Department of Computer Science and Engineering, Bangladesh University of Engineering and Technology, Dhaka 1205, Bangladesh.
Applied Statistics and Data Science (ASDS), Department of Statistics, Jahangirnagar University, Dhaka 1342, Bangladesh.
Syst Biol. 2021 Oct 13;70(6):1213-1231. doi: 10.1093/sysbio/syab026.
Species tree estimation from multilocus data sets is extremely challenging, especially in the presence of gene tree heterogeneity across the genome due to incomplete lineage sorting (ILS).

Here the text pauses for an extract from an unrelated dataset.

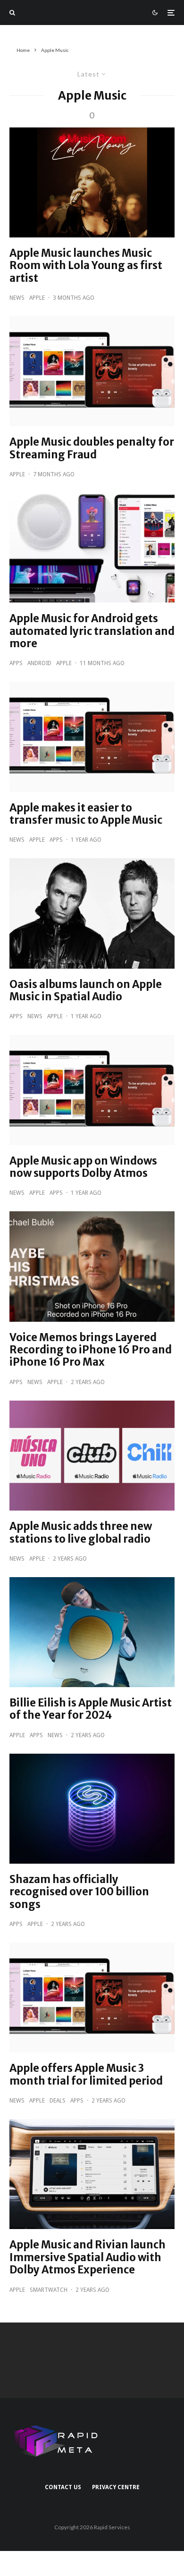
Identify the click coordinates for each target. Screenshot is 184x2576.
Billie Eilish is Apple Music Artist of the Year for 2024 (90, 1709)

Summary methods have been developed which estimate gene trees and then combine the gene trees to estimate a species tree by optimizing various optimization scores. In this study, we have extended and adapted the concept of phylogenetic terraces to species tree estimation by "summarizing" a set of gene trees, where multiple species trees with distinct topologies may have exactly the same optimality score (i.e., quartet score, extra lineage score, etc.). We particularly investigated the presence and impacts of equally optimal trees in species tree estimation from multilocus data using summary methods by taking ILS into account. We analyzed two of the most popular ILS-aware optimization criteria: maximize quartet consistency (MQC) and minimize deep coalescence (MDC). Methods based on MQC are provably statistically consistent, whereas MDC is not a consistent criterion for species tree estimation. We present a comprehensive comparative study of these two optimality criteria. Our experiments, on a collection of data sets simulated under ILS, indicate that MDC may result in competitive or identical quartet consistency score as MQC, but could be significantly worse than MQC in terms of tree accuracy-demonstrating the presence and impacts of equally optimal species trees. This is the first known study that provides the conditions for the data sets to have equally optimal trees in the context of phylogenomic inference using summary methods. [Gene tree; incomplete lineage sorting; phylogenomic analysis, species tree; summary method.].
从多基因数据集估计物种树极具挑战性,特别是在由于不完全谱系分选(ILS)而导致基因组中存在基因树异质性的情况下。已经开发了汇总方法来估计基因树,然后通过优化各种优化分数来合并基因树以估计物种树。在这项研究中,我们通过“汇总”一组基因树,将系统发育阶地的概念扩展并应用于物种树估计,其中具有不同拓扑结构的多个物种树可能具有完全相同的最优性得分(即四分体得分,额外谱系得分等)。我们特别研究了在考虑 ILS 的情况下,使用汇总方法从多基因数据估计物种树中具有相同最优性的树的存在和影响。我们分析了两种最流行的 ILS 感知优化标准:四分体一致性最大化(MQC)和深度合并最小化(MDC)。基于 MQC 的方法在统计学上是可证明一致的,而 MDC 不是物种树估计的一致标准。我们对这两个最优性标准进行了全面的比较研究。我们在 ILS 下模拟的数据集上的实验表明,MDC 可能会导致四分体一致性得分与 MQC 相当或相同,但在树准确性方面可能比 MQC 差很多-证明了具有相同最优性的物种树的存在和影响。这是首次在使用汇总方法进行基因组推断的上下文中提供数据集具有相同最优树的条件的研究。[基因树;不完全谱系分选;系统发育基因组分析;物种树;汇总方法。]